Sift the listing for lines that hold the string "width" and pull them out.

=-=-=-=-=

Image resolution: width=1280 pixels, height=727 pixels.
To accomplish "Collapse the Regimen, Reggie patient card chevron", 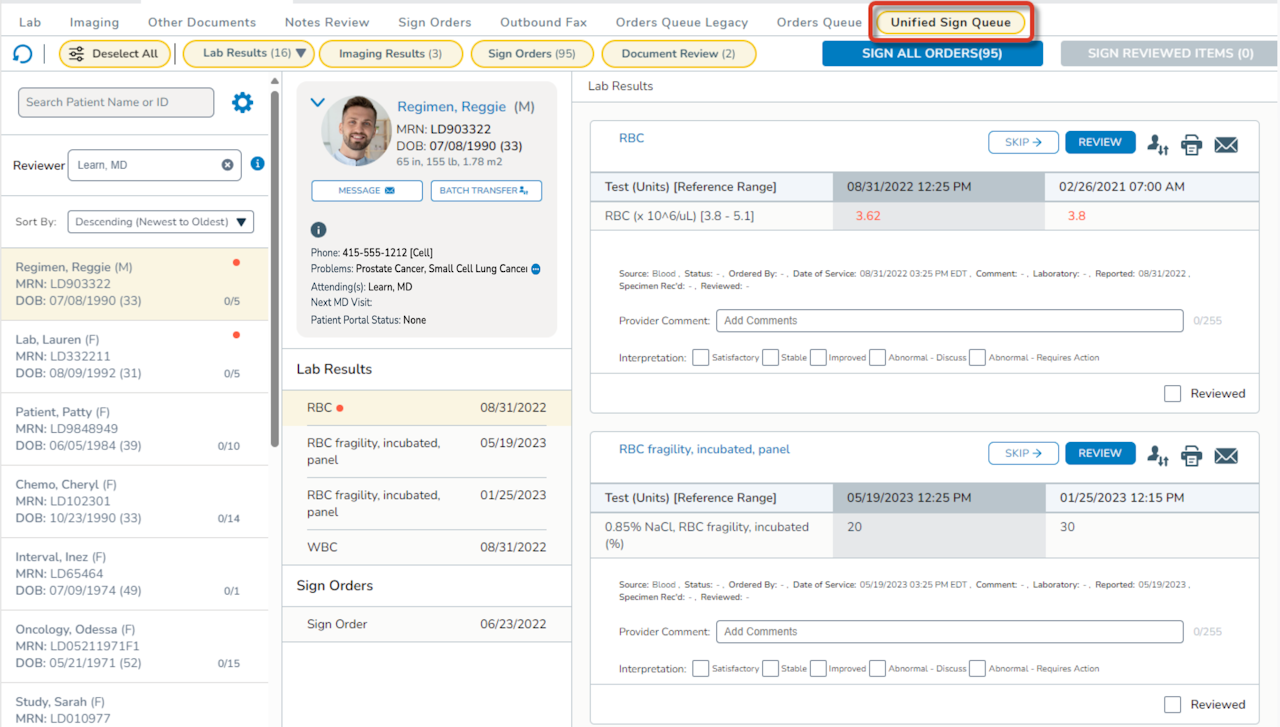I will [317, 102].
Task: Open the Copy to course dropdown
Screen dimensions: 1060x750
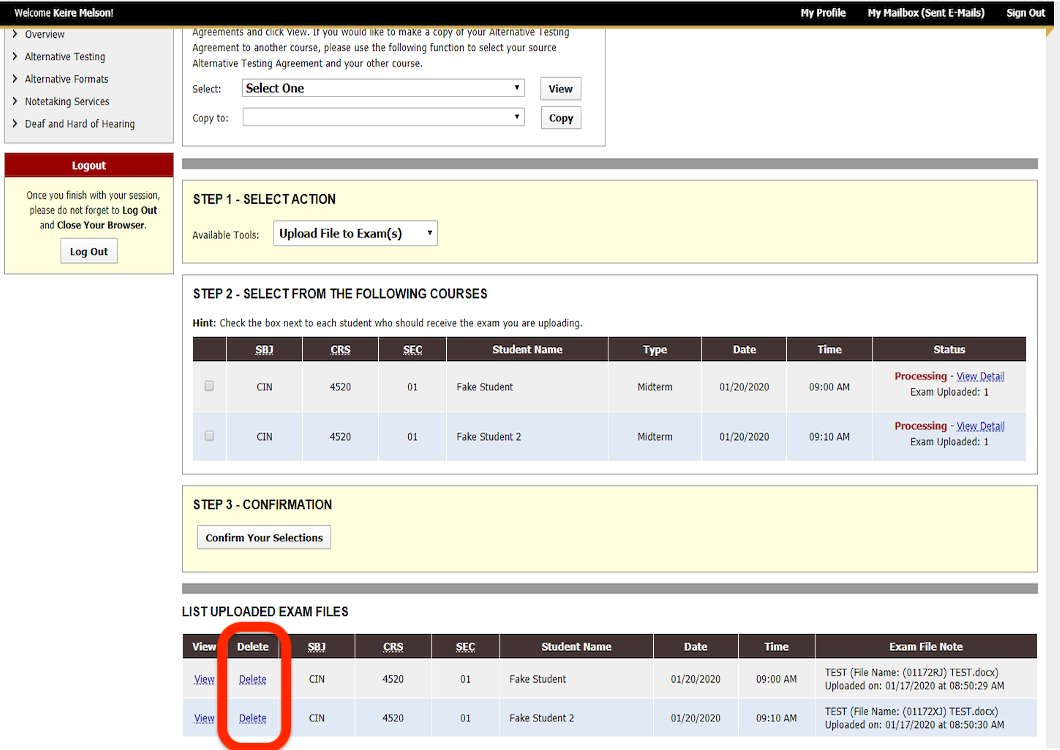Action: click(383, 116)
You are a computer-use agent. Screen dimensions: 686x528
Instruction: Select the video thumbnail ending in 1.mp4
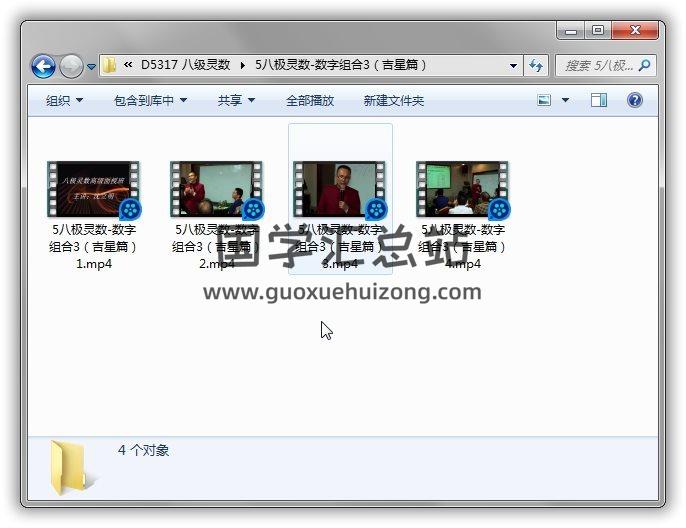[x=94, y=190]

=-=-=-=-=

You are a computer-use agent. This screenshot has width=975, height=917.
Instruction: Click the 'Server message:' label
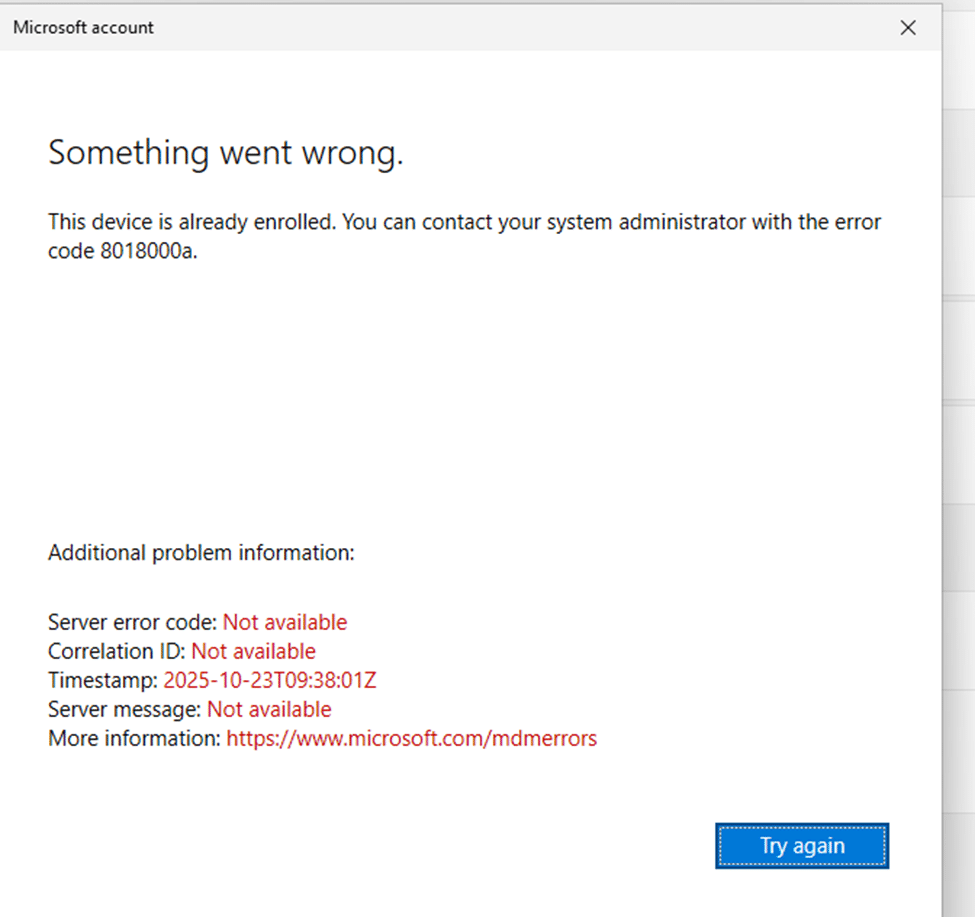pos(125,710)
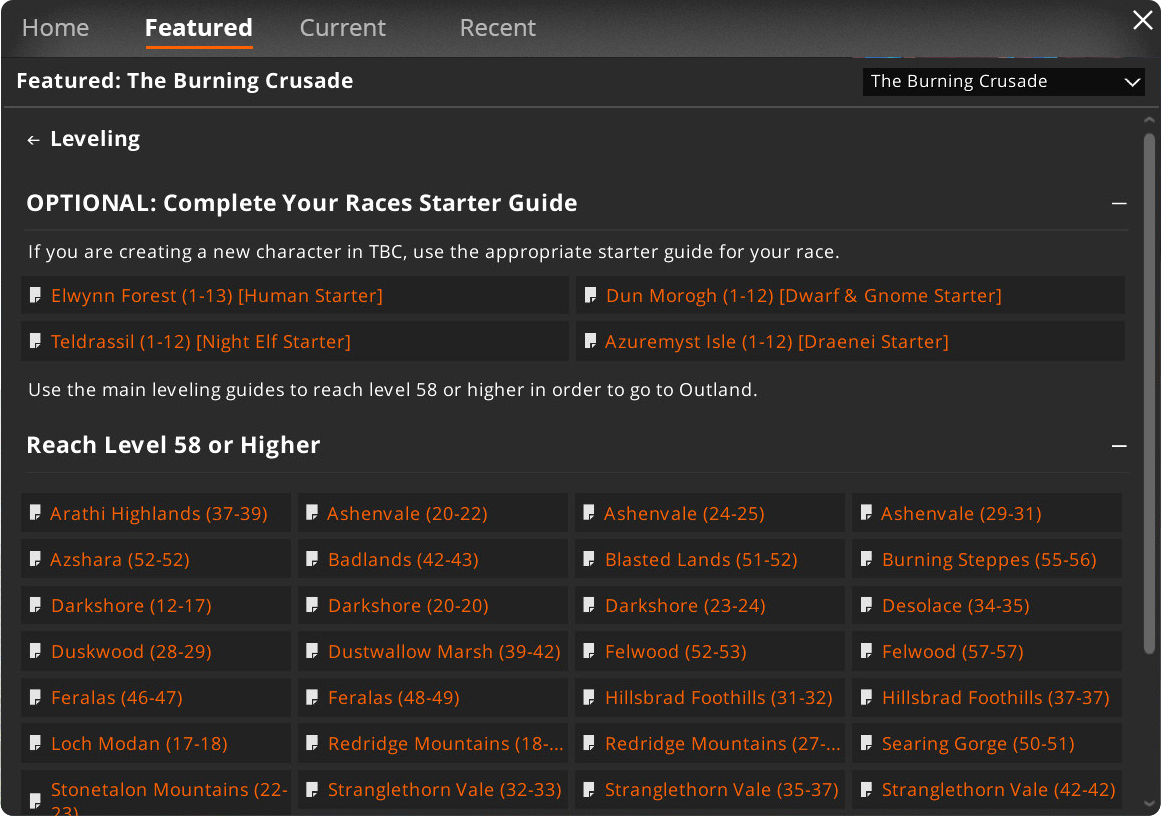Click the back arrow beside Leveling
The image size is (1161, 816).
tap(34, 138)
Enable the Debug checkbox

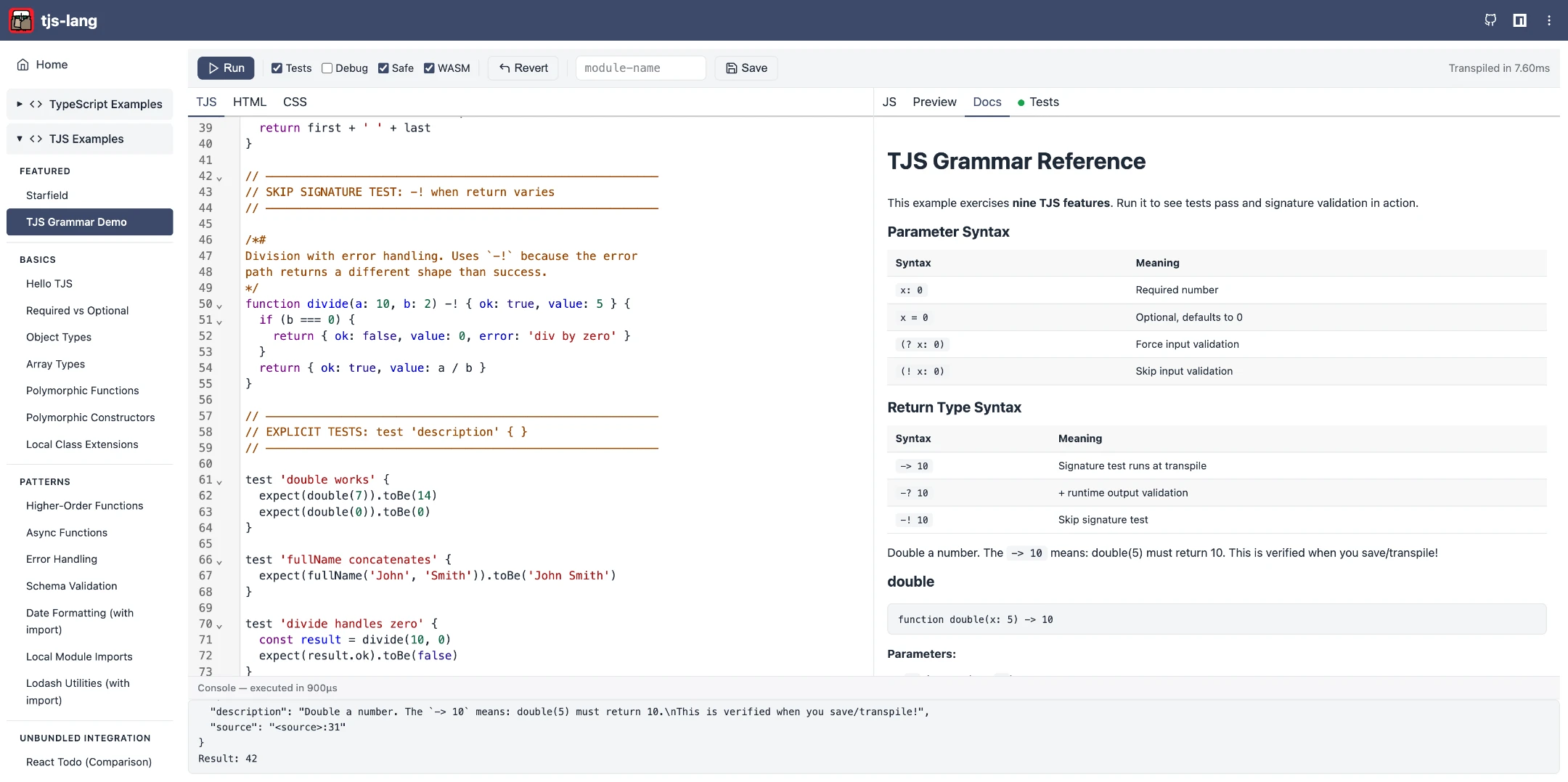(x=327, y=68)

=-=-=-=-=

--- ANSWER TO THIS TASK ---
Image resolution: width=1280 pixels, height=727 pixels.
You are a computer-use agent. This screenshot has width=975, height=917.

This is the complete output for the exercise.